**Try it**
Retrieve every line from the records in which the word "Given" occurs.

**Records for the task**
········
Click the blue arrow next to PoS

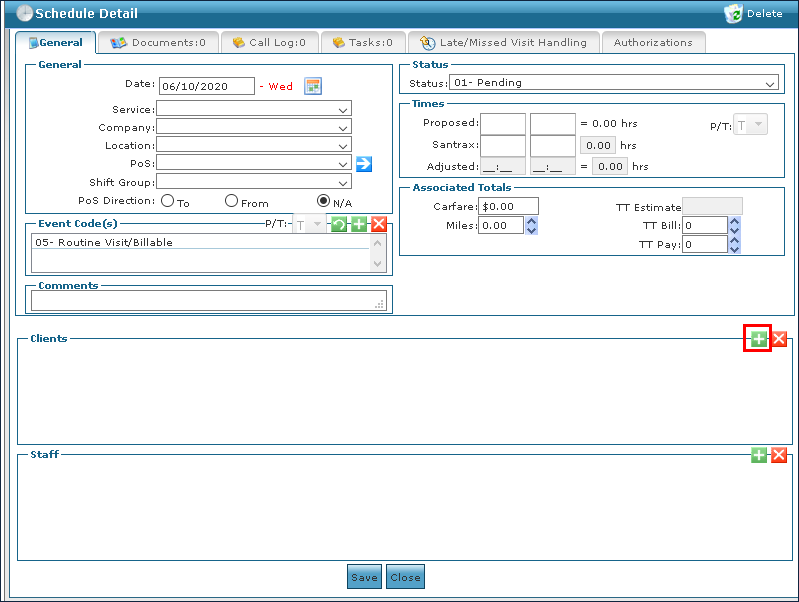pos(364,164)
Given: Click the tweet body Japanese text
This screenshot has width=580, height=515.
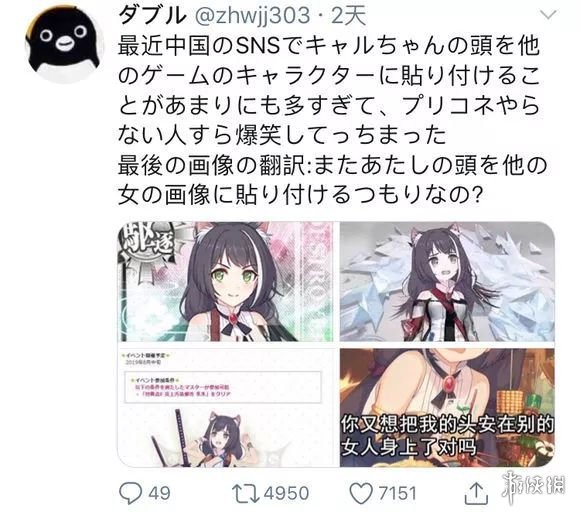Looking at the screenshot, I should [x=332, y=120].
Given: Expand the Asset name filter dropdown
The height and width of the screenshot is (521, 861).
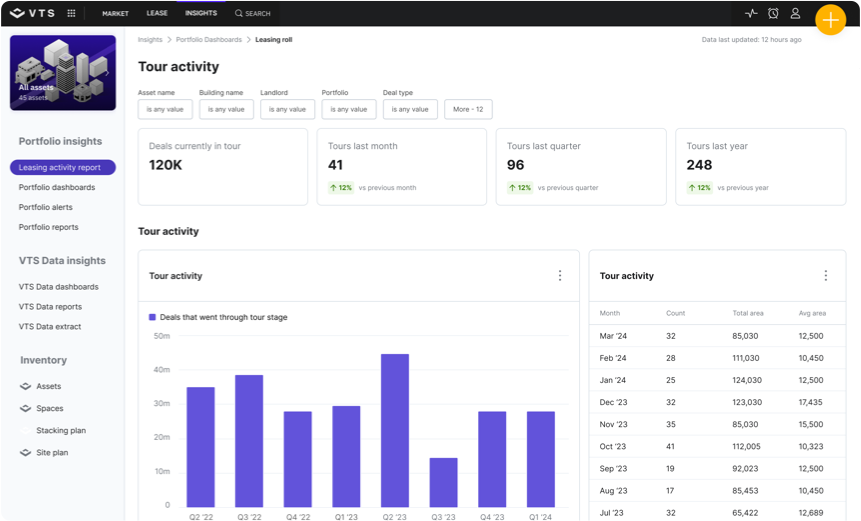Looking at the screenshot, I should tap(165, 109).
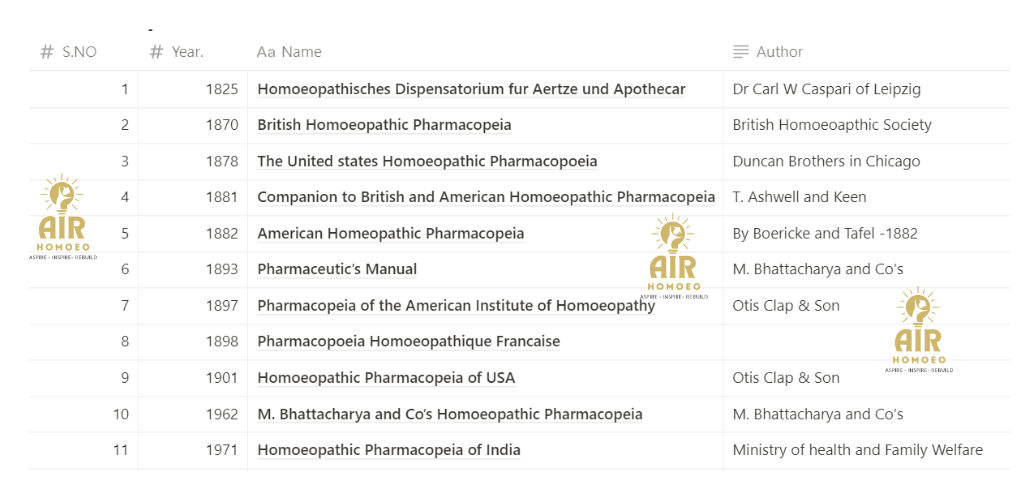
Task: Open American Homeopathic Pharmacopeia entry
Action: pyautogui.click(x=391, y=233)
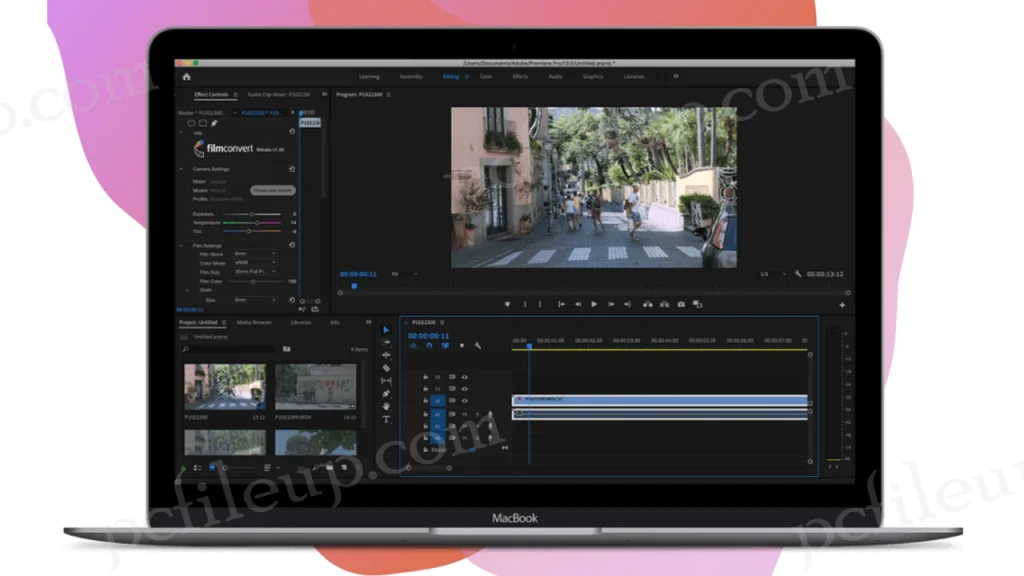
········
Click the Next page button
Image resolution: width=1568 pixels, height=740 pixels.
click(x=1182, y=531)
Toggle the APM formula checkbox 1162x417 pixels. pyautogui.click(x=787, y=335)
········
**Answer section**
Given: Click the tweet body Japanese text
Given: Expand the Asset name filter dropdown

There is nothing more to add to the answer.